INTERNET-DRAFT      MLST Command and Extensions to FTP      5 March 1997

  feat-cmd = "f" / "F" "e" / "E" "a" / "A" "t" / "T"

For Server-FTP's which do support extensions the correct reply code
will be 211. The reply to the FEAT command will typically be a 
multiline reply of the form:

C> FEAT
S> 211- Extensions supported:
S>  MLST size*,create,modify*,perm,media-type
S>  SIZE
S>  MDTM
S> 211 End

Each extension supported must be listed on a separate line to 
facilitate the possible inclusion of parameters supported by each 
extension command. Any parameters included are to be specified in the 
RFC defining that extension.

  feat-response = "211-" SP *CHAR CRLF 1*( SP feat CRLF ) 
                  '211' SP 'End' CRLF
  feat          = 1*CHAR *1( SP parms )
  parms         = 1*CHAR

FTP implementations which support MLST or other extension commands
MUST support FEAT.

1.2 Rational for FEAT

While not absolutely necessary, a standard mechanism for the Server-FTP
to inform the Client-FTP of any features and extensions supported will 
help reduce unnecessary traffic between the Client-FTP and Server-FTP 
as more extensions may be introduced in the future. If no mechanism 
exists for this, a Client-FTP will have to try each extension in turn 
for the Server-FTP resulting in a series of exchanges.

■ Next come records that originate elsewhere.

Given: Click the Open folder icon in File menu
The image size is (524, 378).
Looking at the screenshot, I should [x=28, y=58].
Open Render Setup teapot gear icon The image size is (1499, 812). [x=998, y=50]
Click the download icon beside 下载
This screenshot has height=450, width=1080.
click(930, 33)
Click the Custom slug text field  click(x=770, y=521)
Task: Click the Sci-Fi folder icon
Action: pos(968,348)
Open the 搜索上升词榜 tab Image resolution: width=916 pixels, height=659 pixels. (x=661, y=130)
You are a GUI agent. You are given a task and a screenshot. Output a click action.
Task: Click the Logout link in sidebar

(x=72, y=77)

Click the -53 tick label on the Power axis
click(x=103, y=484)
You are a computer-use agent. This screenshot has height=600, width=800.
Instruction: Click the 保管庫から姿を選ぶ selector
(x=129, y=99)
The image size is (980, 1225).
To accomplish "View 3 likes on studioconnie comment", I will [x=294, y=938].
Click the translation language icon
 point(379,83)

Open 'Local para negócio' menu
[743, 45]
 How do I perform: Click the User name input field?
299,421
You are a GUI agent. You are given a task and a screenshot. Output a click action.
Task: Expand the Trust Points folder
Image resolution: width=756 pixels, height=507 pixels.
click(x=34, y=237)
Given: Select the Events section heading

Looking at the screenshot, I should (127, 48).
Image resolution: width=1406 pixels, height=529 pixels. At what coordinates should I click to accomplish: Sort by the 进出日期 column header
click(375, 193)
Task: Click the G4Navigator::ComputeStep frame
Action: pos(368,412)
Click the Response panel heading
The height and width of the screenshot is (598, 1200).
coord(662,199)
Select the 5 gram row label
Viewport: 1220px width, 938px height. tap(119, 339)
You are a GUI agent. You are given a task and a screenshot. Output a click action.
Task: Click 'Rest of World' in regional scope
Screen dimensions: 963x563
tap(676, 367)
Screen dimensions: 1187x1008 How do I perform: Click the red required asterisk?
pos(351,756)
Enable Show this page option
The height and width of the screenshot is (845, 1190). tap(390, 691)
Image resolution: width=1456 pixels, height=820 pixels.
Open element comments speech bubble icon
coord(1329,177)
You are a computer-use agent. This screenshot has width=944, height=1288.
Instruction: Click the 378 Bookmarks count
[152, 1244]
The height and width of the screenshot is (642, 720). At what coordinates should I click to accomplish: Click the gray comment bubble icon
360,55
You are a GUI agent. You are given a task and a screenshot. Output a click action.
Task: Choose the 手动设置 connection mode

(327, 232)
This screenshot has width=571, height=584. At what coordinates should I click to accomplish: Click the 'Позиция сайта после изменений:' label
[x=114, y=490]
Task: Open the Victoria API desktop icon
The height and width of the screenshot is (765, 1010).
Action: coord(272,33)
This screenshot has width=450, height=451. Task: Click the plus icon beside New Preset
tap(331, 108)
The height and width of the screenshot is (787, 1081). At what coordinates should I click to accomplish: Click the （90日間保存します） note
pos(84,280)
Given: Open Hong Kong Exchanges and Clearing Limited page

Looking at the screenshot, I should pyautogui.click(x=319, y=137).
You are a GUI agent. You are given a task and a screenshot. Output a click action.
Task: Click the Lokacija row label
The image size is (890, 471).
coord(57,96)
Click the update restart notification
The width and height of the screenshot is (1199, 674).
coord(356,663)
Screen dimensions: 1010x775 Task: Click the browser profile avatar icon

It is also suggested for Client-FTP which retain information about a 
particular Server-FTP between uses that they cache the knowledge of a 
particular Server-FTP supporting extensions. A Client-FTP would be 
expected to re-query the Server-FTP if any cached extension resulted in
a 500 response code, or if the Client-FTP needs to determine the 
support for a newly introduced extension.

2. MLST Specification

2.1 Generalities

The MLST command is intended to standardize the file and directory
information returned by the Server-FTP process. The MLST command 
differs from the LIST and NLST commands in that responses can be sent
over either the control connection or data connection. The default is
to send responses over the data connection. It also differs in that 
the format of the replies is strictly defined although extensible.

The MLST command also extends the FTP protocol as presented in RFC 959

Hethmon                Expires 5 September 1997                [Page  2]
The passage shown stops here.